# Mozart's First Symphony Mvt. 1



## Captainnumber36 (Jan 19, 2017)

I just find this very clever, even if it isn't something I truly love. It's so catchy and uplifting! I enjoy the faster tempo versions.


----------



## Rogerx (Apr 27, 2018)

But is it worth a whole new thread?


----------



## Woodduck (Mar 17, 2014)

Rogerx said:


> But is it worth a whole new thread?


At the present level of enthusiam for Wolfie, within a decade this forum could have a separate thread for every movement of every Mozart work. That'll be worth sticking around for, huh?


----------



## Larkenfield (Jun 5, 2017)

Even at eight when his First Symphony was written, Mozart's sparkling effervescent style is immediately recognizable. Remarkable. Despite its brevity, one can hear the same unmistakable essence of style and harmony as he had when he was 35, and well worth mentioning. Of no other composer do I believe it can be said that his style was already fully rounded and formed, though it of course matured and deepened over the years. I believe his First Symphony is well worth hearing just like any other minor miracle of his youth... It's fresh, rhythmically vibrant, harmonically pleasing, charming, and self-assured with its catchy themes and harmonic surprises... Again, he was already one of the finest and most imaginative composers in all of Europe... His basic essence of style is so immediately apparent at the beginning of his life that it's like he sprang fully formed as an extraordinary composer from the head of Zeus. Sproing!


----------



## Captainnumber36 (Jan 19, 2017)

Larkenfield said:


> Even at eight, Mozart's sparkling effervescent style is immediately recognizable and he'd already been performing before royalty as a musical prodigy at five. Remarkable. Despite its brevity, one can hear the same unmistakable essence of style and harmony at eight as he had at 35, and well worth mentioning. Of no other composer do I believe it can be said that his style was already fully rounded and formed, though it of course matured and deepened over the years. I believe his First Symphony is well worth hearing just like any other minor miracle of his youth... It's fresh, rhythmically vibrant, harmonically pleasing, charming, self-assured with its catchy themes and harmonic surprises... Again, he was already one of the finest and most imaginative composers in all of Europe... His basic essence of style was so immediately apparent at the beginning of his life that it's like he sprang fully formed as a composer of distinction from the head of Zeus. Sproing!

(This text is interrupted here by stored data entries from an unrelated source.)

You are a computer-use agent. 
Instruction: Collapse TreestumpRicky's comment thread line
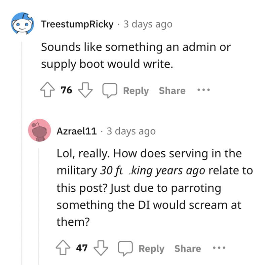click(22, 151)
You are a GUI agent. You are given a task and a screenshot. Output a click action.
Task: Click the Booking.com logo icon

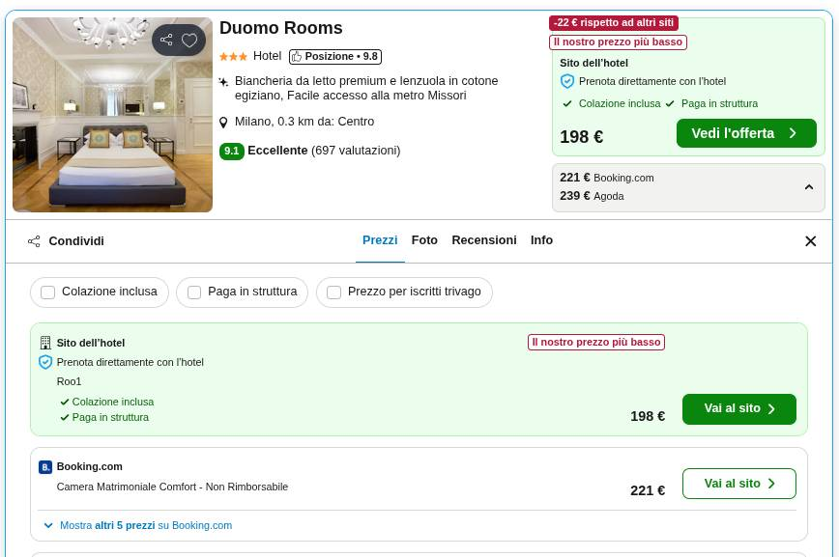click(x=45, y=467)
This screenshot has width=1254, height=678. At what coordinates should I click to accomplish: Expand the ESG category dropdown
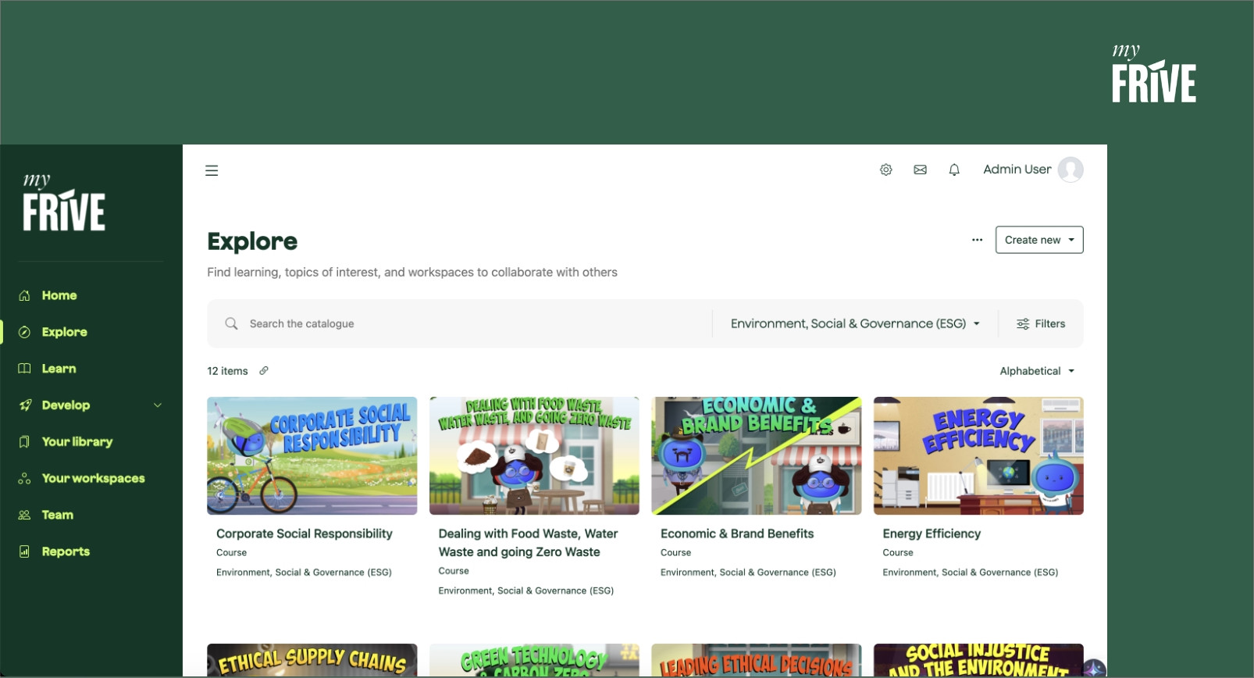(x=854, y=323)
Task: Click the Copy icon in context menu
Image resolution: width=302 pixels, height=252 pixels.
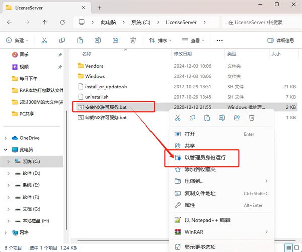Action: (192, 118)
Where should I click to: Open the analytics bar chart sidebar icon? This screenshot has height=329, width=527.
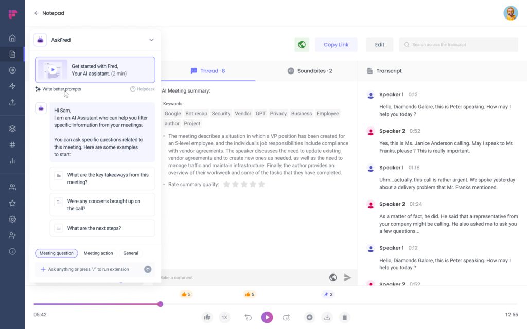[12, 161]
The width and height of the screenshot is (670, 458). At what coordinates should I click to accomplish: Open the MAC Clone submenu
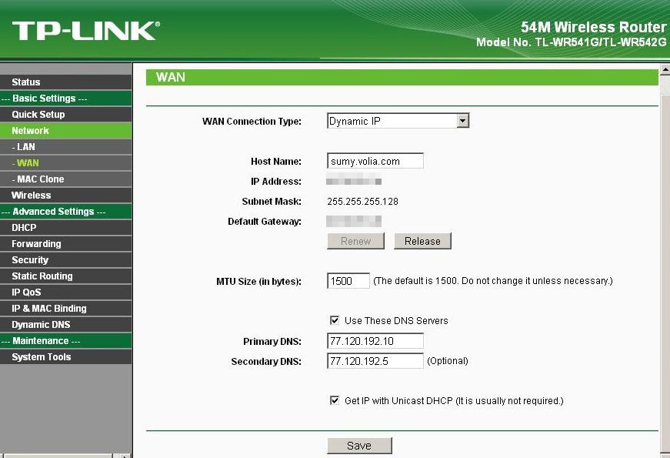pos(38,179)

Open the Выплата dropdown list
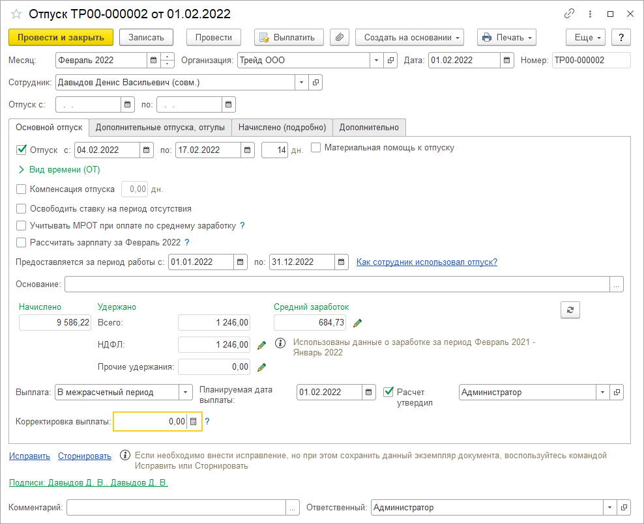pyautogui.click(x=186, y=392)
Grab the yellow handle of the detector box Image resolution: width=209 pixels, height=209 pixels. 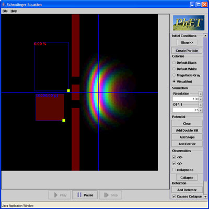point(68,90)
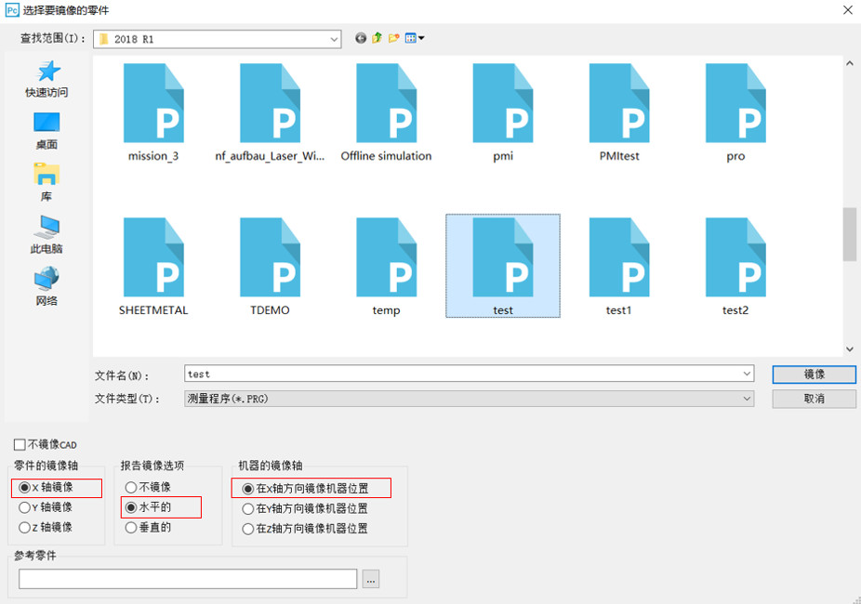Select 桌面 in the places sidebar
This screenshot has height=604, width=861.
click(46, 131)
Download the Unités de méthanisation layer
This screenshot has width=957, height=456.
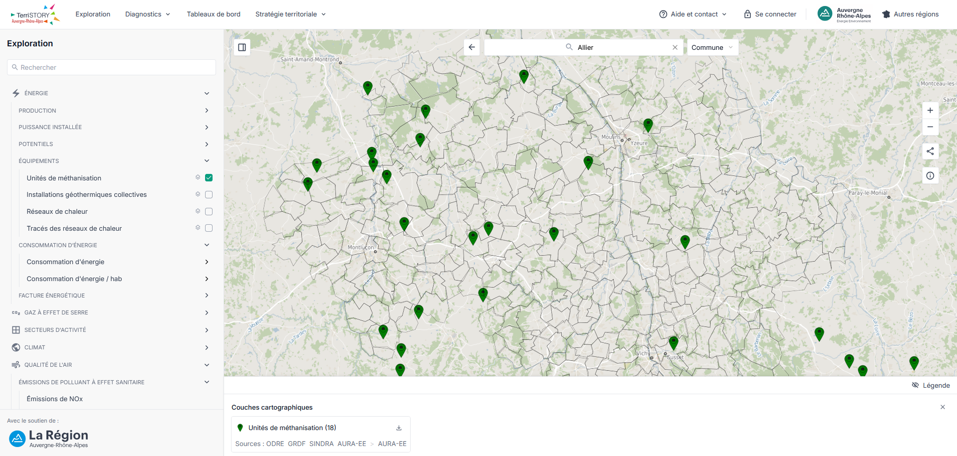[399, 428]
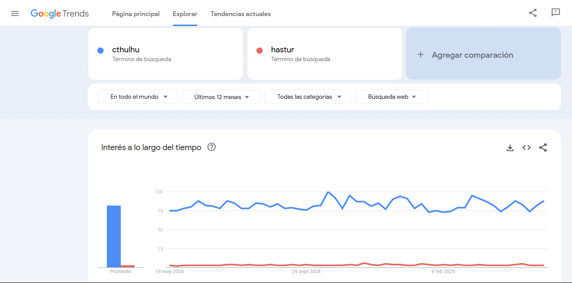Switch to the Tendencias actuales tab
The width and height of the screenshot is (572, 283).
click(x=241, y=14)
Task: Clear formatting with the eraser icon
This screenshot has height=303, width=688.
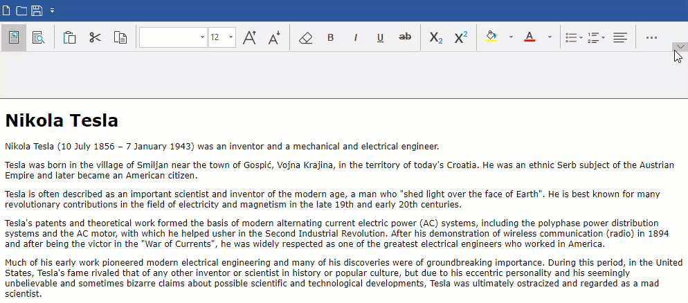Action: point(305,37)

Well put! I agree with you.


----------



## Enthusiast (Mar 5, 2016)

Yes. The amazing thing is indeed that it already sound distinctively Mozart. I know some find those who enjoy Mozart to be prone to hyperbole but so many aspects of his achievement are extraordinary so what are we supposed to do?


----------



## Captainnumber36 (Jan 19, 2017)

Enthusiast said:


> Yes. The amazing thing is indeed that it already sound distinctively Mozart. I know some find those who enjoy Mozart to be prone to hyperbole but so many aspects of his achievement are extraordinary so what are we supposed to do?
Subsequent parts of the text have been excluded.